#### WHAT YOU NEED TO DO
Produce the full set of records below once more, exactly as they stand.

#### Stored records
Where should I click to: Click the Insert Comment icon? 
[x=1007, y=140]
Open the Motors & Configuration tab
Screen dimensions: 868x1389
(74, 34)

#### SOLVED PROBLEM
Where should I click to: Click the Insert Comment icon? 
[x=1007, y=140]
Open the Motors & Configuration tab
Screen dimensions: 868x1389
(74, 34)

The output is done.